> **GIVEN TASK A**
Return every line of the entries below that contains the word "image".

> **SOURCE EXTRACT**
## Start

We show that a Q with the above property satisfies the requirement of the theorem. Let $x \in \mathbb{C}^{N}$ be a vector, and assume without loss of generality that ∥ x ∥ ₁ = 1. By Lemma 3.6, there exists a t-tuple of vectors $(h^{(1)},\ldots,h^{(t)}) \in \mathcal{H}_{1} \times \cdots \times \mathcal{H}_{t}$ satisfying Items 1 and 2 there. As a result,

$$\displaystyle{\mathop{\mathbb{E}} _{j\in Q}\left [\vert (Mx)_{j}\vert ^{2}\right ] \approx _{ O(\epsilon ),O(\eta )}\mathop{ \mathbb{E}} _{j\in [N]}\left [\vert (Mx)_{j}\vert ^{2}\right ]\;,}$$

and we are done. ■

3.1 The Restricted Isometry Property

Equipped with Theorem 3.1, it is easy to derive our result on the restricted isometry property (see Definition 2.1) of random sub-matrices of unitary matrices.

Theorem 3.7

For sufficiently large N and k, a unitary matrix $M \in \mathbb{C}^{N\times N}$ satisfying $\|M\|_{\infty }\leq O(1/\sqrt{N})$ , and a sufficiently small ε > 0, the following holds. For some q = O(ε ⁻⁴ ⋅ k ⋅ log² (k∕ε) ⋅ log N), let $A \in \mathbb{C}^{q\times N}$ be a matrix whose q rows are chosen uniformly and independently from the rows of M, multiplied by $\sqrt{N/q}$ . Then, with probability $1 - 2^{-\Omega (\epsilon ^{-2}\cdot \log N\cdot \log (k/\epsilon )) }$ , the matrix A satisfies the restricted isometry property of order k with constant ε.

## End

> **DATA PROVIDED**
## Start

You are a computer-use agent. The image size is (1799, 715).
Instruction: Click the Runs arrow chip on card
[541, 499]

## End
## Start

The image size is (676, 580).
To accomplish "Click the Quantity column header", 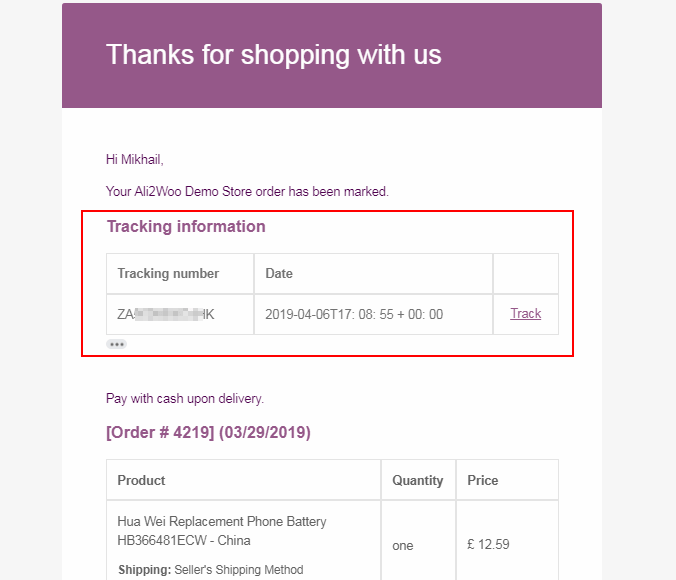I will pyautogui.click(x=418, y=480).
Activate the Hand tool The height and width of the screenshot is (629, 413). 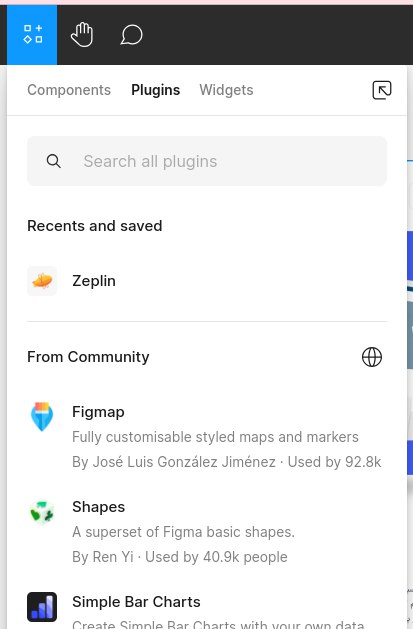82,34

## End

> **GIVEN TASK B**
Extend the excerpt on the restricted isometry property of random sub-matrices of unitary matrices, starting right after its last sentence.

> **FINAL ANSWER A**
You are a computer-use agent. The image size is (1799, 715).
The image size is (676, 580).

> **FINAL ANSWER B**
Proof

Let Q be a multiset of q uniform and independent random elements of [N], defining a matrix A as above. Notice that by the Cauchy-Schwarz inequality, any k-sparse vector $x \in \mathbb{C}^{N}$ with ∥ x ∥ ₂ = 1 satisfies $\|x\|_{1} \leq \sqrt{k}$. Applying Theorem 3.1 with ε∕2 and some $\eta = \Omega (\epsilon /k)$, we get that with probability $1 - 2^{-\Omega (\epsilon ^{-2}\cdot \log N\cdot \log (k/\epsilon )) }$, it holds that for every $x \in \mathbb{C}^{N}$ with ∥ x ∥ ₂ = 1,

$$\displaystyle{\|Ax\|_{2}^{2} = N \cdot \mathop{\mathbb{E}} _{ j\in Q}\left [\vert (Mx)_{j}\vert ^{2}\right ] \approx _{\epsilon /2,\epsilon /2}N \cdot \mathop{\mathbb{E}} _{j\in [N]}\left [\vert (Mx)_{j}\vert ^{2}\right ] =\| Mx\|_{ 2}^{2} = 1\;.}$$

It follows that every vector $x \in \mathbb{C}^{N}$ satisfies ∥ Ax ∥ ₂ ² ≈ _ε, 0 ∥ x ∥ ₂ ², hence A satisfies the restricted isometry property of order k with constant ε. ■

4 The Improved Analysis

In this section we prove the following theorem, which improves the bound of Theorem 3.1 in terms of the dependence on ε.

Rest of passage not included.